We present new techniques for the application of a Bayesian network learning framework
to the problem of classifying gene expression data. The focus on classification permits us to
develop techniques that address in several ways the complexities of learning Bayesian nets.
Our classification model reduces the Bayesian network learning problem to the problem of
learning multiple subnetworks, each consisting of a class label node and its set of parent
genes. We argue that this classification model is more appropriate for the gene expression
domain than are other structurally similar Bayesian network classification models, such as
Naive Bayes and Tree Augmented Naive Bayes (TAN), because our model is consistent with
prior domain experience suggesting that a relatively small number of genes, taken in different
combinations, is required to predict most clinical classes of interest. Within this framework,
we consider two different approaches to identifying parent sets which are supported by
the gene expression observations and any other currently available evidence. One approach
employs a simple greedy algorithm to search the universe of all genes; the second approach
develops and applies a gene selection algorithm whose results are incorporated as a prior
to enable an exhaustive search for parent sets over a restricted universe of genes.

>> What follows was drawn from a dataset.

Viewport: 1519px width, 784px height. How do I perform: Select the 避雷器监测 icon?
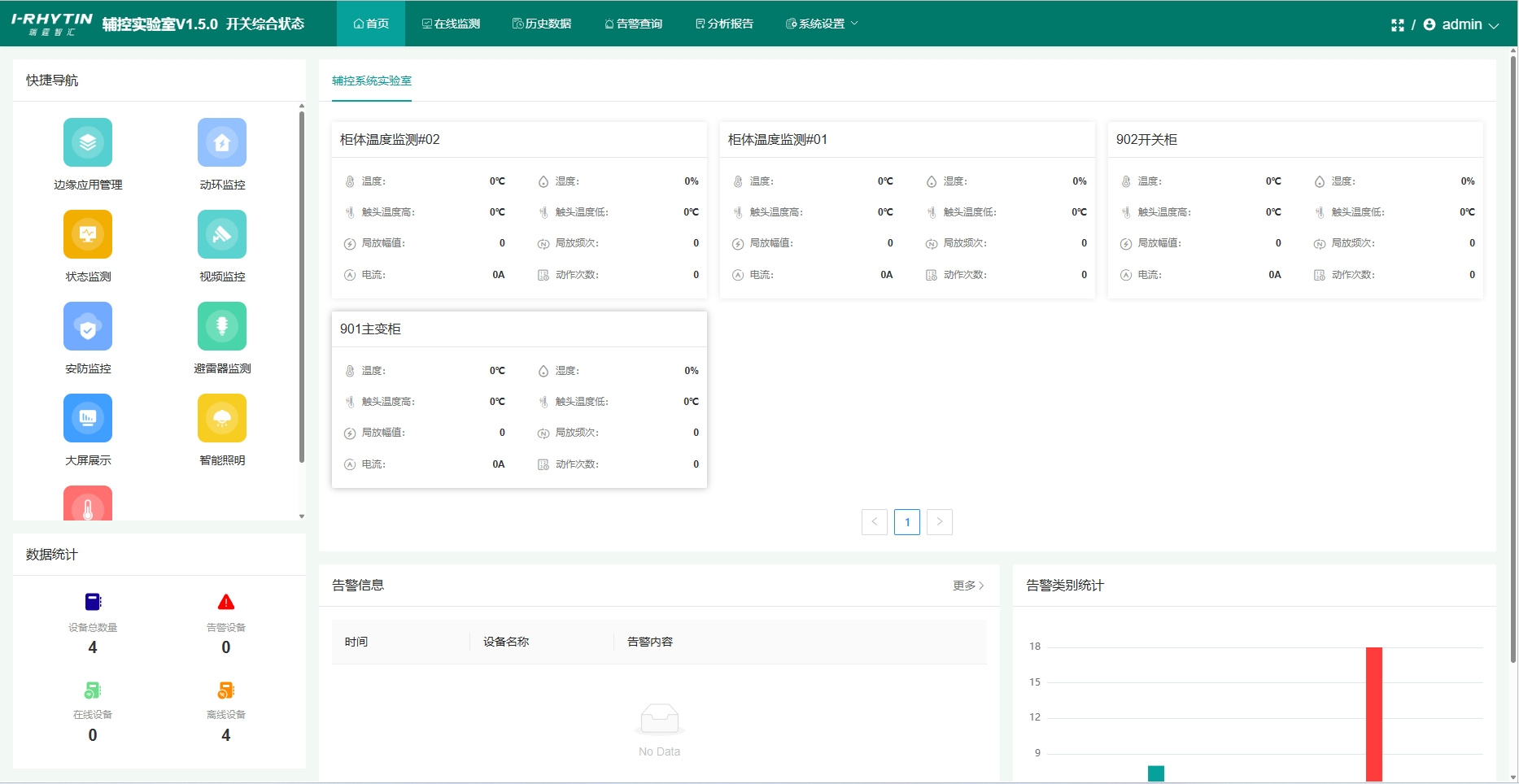(x=221, y=327)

Two
other significant contributions are the construction of classifiers from multiple, competing
Bayesian network hypotheses and algorithmic methods for normalizing and binning gene
expression data in the absence of prior expert knowledge. Our classifiers are developed
under a cross validation regimen and then validated on corresponding out-of-sample test
sets. The classifiers attain a classification rate in excess of 90% on out-of-sample test sets
for two publicly available datasets. We present an extensive compilation of results reported
in the literature for other classification methods run against these same two datasets. Our
results are comparable to, or better than, any we have found reported for these two sets,
when a train-test protocol as stringent as ours is followed.